The Associate Partner (EY) provided the following update:


·         The report provided assurances in order that the financial statements could be approved at the next agenda item.

·         The main points of the report were:

·         The materiality level being worked to was £1.133million – anything above this amount that was wrong would impact on the ability to issue an unqualified audit opinion, and any audit differences above £57,000 were being reported;

·         Updates to the risk assessment following release of the Audit Plan in July 2021 were around pension risk, which had increased to ‘significant’ due to a change in actuary at the pension fund (the risk was that the actuary was not providing a full and complete data set upon which it could make liability judgements – EY had undertaken some checks to ensure that this data transfer was in order and satisfactory responses  had been received). 

·         Outstanding items – Fraud letters were received on 15 March (there was nothing further for EY to do upon receipt of these); responses to Value for Money queries were received on 7 March (follow up questions had been issued and responses received yesterday) – as a result there were no significant risks to the Value for Money conclusion and no additional work was required.  No further items had to be raised for attention within the audit report and an audit results addendum had been issued today to this effect.
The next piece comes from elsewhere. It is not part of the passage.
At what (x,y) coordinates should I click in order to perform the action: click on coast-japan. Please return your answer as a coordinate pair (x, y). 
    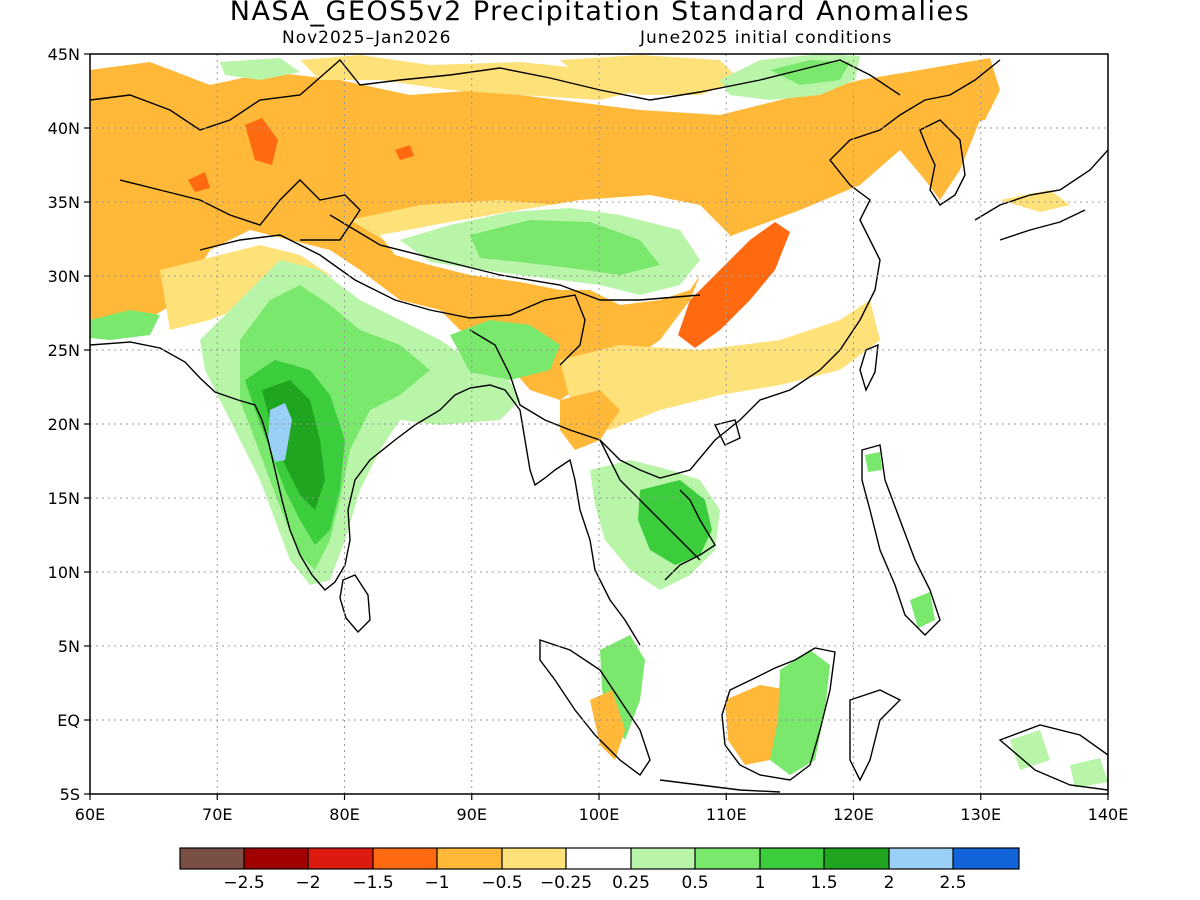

·         Areas of audit focus were summarised and the conclusion to this was that all procedures had been completed and all required assurances had been provided.  There were a limited number of disclosure differences identified through performance of these procedures, and there were three audit differences.  Sufficient information had been received to provide an audit assurance.

·         With regard to audit differences, these were detailed within Section 4 of the report – 1) There were two unadjusted audit differences (totalling £375,000, below the materiality level and would not impact the audit opinion, but was above the reporting threshold), and these were detailed within Section 4 of the report.  The Committee would need to agree with management’s decision not to alter the financial statements, and the rationale would need to be included in the Letter of Representation; and 2) There was an adjusted audit difference of £1.216million resulting from the audit of the Lincolnshire Pension Fund.

·         In conclusion, the draft Financial Statements were robust and supporting information received throughout the audit was equally as good – the Committee could therefore take assurance from this.  An Unqualified Audit Opinion had been given and further information on this was provided at Section 3 of the report.

·         The Associate Partner (EY) thanked the Assistant Director Finance and Deputy Chief Finance Officer (Corporate) for their support with the audit.

·         The Associate Partner (EY) advised the Audit Certificate could not be issued alongside the Audit Opinion because HM Treasury and the National Audit Office had not issued guidance on the thresholds for who and who not to audit for that.  All auditors were awaiting this guidance before the Audit Certificate could be provided.


The following points were raised:


·         Was the £1.216 million difference in liability because of assets (audit difference with regard to the Lincolnshire Pension Fund) reviewed every three years, or annually?

  • The Pension Fund was subject to a valuation performed by the Actuary every three years, and that valuation drove the level of contributions made by admitted bodies (employers’ rate paid into the fund to support future payments to pensioners). The figures quoted in the report were as a result of the annual review undertaken by EY as part of the Pension Fund audit. The difference between the two reviews was that the Actuary was looking at the income being received in year from employers/employees to fund it, and the EY audit was looking at asset values and what this meant for the pension liability.

·         In response, members asked whether future contributions would be affected.

  • The Assistant Director Finance reiterated the point made by the auditor regarding the three-year review and advised a meeting had been held recently with the Actuary to discuss the next three-year review and how the fund was currently performing.


·         Members noted that within Section 7 of the report, EY had been unable to complete the audit, and asked for some indication regarding the fees.

  • The auditor responded with approximate figures for the planned fee for 2020/21 – Group account consolidation was a requirement and the amount would be as stated; changes in work required would be a minimum of what was determined last year (at least £19,934 of the figure quoted of £26,540); additional procedures such as Government Grants, new standards and the Value for Money conclusion were at least £8,500 (a standard).  The audit had gone well, but there had been some delays in receiving information, which would need to be reflected.


·         Appendix A referred to an opinion of doing the accounts as a ‘going concern’ - what was the alternative, and did most councils run their finances as a going concern?

  • Every council prepared their accounts on a going concern basis (there was no option under the Code).  There was a legal and an accounting view with regard to this.  Preparing accounts under ‘going concern’ was the legal view as services to local residents would always have to be provided.  From an accounting perspective, a level of funds to support this was required – not just a level of reserves, but the cash flow to pay salaries etc.




That the 2020/21 Audit Results report be received.